Cuando llegó al poder, el comercio exterior anual de México llegaba a $ 36.111,600 en total. Hoy día su comercio con otras naciones alcanza la enorme suma de $ 481.363,388 con un balance de venta a su favor de $14.636,612.
Había solamente tres bancos en el país cuando el presidente Díaz asumió el mando por primera vez; tenían poco capital y prestaban a enormes intereses que cambiaban constantemente.
Hay ahora 34 bancos constituidos por sí solos, cuyo activo total asciende a cerca de $ 700.000,000 con un fondo de capital combinado de $158.100,000.
Ha cambiado también un proyecto irregular e ineficaz de educación pública, que tenía 4,850 escuelas y alrededor de 163,000 alumnos, en un sistema espléndido de educación obligatoria, que cuenta a la fecha con más de 12,000 escuelas a las que asisten quizá más de un millón de alumnos; escuelas que no sólo educan a los niños de la República, sino que penetran en las prisiones, barracas militares, e instituciones de caridad.
Y de un extremo al otro del país, con $ 800.000,000 en oro -de capital norteamericano únicamente- está el testimonio incontrovertible de propios y extraños, de que el gobierno administra honradamente y de que las empresas negociantes son conducidas con justicia, inteligentemente y sin la menor sugerencia de extorsión, allí en donde antes todo era corrupción, opresión y confusión.

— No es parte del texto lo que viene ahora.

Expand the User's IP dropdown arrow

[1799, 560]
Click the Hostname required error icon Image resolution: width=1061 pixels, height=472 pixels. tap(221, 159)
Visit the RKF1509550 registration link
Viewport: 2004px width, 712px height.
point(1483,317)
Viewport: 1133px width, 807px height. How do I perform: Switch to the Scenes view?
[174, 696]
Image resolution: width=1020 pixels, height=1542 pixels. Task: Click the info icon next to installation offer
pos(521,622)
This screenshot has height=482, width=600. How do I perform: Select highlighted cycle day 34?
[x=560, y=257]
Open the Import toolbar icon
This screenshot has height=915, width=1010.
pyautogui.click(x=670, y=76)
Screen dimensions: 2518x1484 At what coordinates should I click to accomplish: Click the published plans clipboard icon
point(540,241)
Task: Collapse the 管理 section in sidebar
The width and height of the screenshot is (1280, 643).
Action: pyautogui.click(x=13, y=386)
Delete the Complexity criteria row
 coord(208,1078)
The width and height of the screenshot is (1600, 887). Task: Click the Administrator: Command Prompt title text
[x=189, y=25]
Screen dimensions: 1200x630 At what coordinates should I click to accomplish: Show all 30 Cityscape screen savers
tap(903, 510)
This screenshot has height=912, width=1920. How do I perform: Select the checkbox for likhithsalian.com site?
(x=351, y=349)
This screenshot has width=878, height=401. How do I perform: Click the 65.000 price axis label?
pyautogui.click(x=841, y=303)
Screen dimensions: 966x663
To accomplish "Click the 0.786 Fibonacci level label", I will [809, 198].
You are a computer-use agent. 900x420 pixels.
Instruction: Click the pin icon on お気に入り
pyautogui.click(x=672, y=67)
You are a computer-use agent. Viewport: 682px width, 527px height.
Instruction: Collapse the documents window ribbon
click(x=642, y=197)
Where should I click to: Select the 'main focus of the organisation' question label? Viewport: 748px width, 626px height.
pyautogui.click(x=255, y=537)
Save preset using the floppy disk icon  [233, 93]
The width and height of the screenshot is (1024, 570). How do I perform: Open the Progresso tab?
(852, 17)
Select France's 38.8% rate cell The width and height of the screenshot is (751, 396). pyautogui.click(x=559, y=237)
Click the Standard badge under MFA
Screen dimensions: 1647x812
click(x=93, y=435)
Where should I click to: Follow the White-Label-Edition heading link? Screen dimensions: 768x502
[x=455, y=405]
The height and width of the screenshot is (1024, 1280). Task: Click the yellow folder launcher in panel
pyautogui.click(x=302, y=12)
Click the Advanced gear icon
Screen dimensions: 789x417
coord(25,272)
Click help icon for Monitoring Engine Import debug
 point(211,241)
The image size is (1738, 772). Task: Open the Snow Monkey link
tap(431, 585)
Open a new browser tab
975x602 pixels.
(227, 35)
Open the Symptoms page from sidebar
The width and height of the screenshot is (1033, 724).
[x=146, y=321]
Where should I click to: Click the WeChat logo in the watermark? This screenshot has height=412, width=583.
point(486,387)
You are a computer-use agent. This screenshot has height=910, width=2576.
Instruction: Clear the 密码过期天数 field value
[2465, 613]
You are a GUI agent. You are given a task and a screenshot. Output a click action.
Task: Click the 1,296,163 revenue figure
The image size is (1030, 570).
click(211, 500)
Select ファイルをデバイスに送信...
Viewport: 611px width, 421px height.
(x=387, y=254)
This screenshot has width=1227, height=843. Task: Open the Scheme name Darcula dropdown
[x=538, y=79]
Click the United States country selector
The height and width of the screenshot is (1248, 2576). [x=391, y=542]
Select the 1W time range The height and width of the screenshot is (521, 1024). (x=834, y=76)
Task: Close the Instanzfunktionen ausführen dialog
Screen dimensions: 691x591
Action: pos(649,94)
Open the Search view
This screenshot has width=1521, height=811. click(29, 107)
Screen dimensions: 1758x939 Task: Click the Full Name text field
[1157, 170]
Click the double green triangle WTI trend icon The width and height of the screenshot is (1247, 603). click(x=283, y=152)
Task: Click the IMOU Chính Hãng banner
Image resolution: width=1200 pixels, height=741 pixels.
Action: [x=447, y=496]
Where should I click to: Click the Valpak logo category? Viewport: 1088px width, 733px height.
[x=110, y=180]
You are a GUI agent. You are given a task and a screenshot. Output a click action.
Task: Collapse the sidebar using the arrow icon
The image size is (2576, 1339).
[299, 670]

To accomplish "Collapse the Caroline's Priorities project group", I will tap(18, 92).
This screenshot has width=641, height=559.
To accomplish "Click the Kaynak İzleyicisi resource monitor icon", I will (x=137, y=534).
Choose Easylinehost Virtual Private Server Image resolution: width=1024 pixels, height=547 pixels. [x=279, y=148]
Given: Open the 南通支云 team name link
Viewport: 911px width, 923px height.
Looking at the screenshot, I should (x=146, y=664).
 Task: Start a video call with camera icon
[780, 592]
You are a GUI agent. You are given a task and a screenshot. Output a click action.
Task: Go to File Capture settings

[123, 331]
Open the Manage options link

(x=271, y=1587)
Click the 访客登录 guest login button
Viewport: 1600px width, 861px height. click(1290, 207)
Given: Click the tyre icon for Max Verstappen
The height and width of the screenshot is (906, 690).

Aquel niño oaxaqueño, delgado, de grandes ojos oscuros, con sangre española y mixteca en las venas, que había de hacer estas cosas admirables por su país, y cambió a México de la debilidad y la vergüenza a un sitio de honor y fuerza entre las naciones americanas, no podía vislumbrar el importante papel que más tarde desempeñaría en la historia. Cuando niño, le gustaba vagar entre las ruinas de Mitla, inquiriendo y preguntándose entre esos vastos restos, acerca de una civilización indígena que se remonta más atrás de Colón, más atrás de Cortés, más atrás de los peregrinos del "Mayflower", antes aún que los aztecas, a un tiempo en que los zapotecas y los mixtecas levantaron sus altares y palacios, vivieron su vida teocrática y socialista, en este mismo continente suyo, y no soñaron nunca en que habían de venir los españoles a imponer una teología dogmática y la fuerza de sus armas de fuego.
Fue aquí, entre los derruidos altares de sus antepasados aborígenes, que él aprendió a amar a su patria con un amor y una intensidad que ha hecho vivir el espíritu nacional aletargado, descalzo, bajo la manta de la ignorancia de México; que hizo a un hombre capaz de erguirse y sobresalir entre los peones, nobles, derrotados y hambrientos, para implantar una república que sería solvente y respetada.
Es difícil creer que el presidente de cabeza blanca con quien hablé en el Castillo de Chapultepec, en diciembre -héroe y guía de su pueblo- es el Porfirio Díaz que jugaba entre las ruinas de Mitla y que había sido destinado por su pobre madre para la carrera eclesiástica.
Nadie puede determinar la edad del pueblo que Díaz iba a convertir en una gran nación.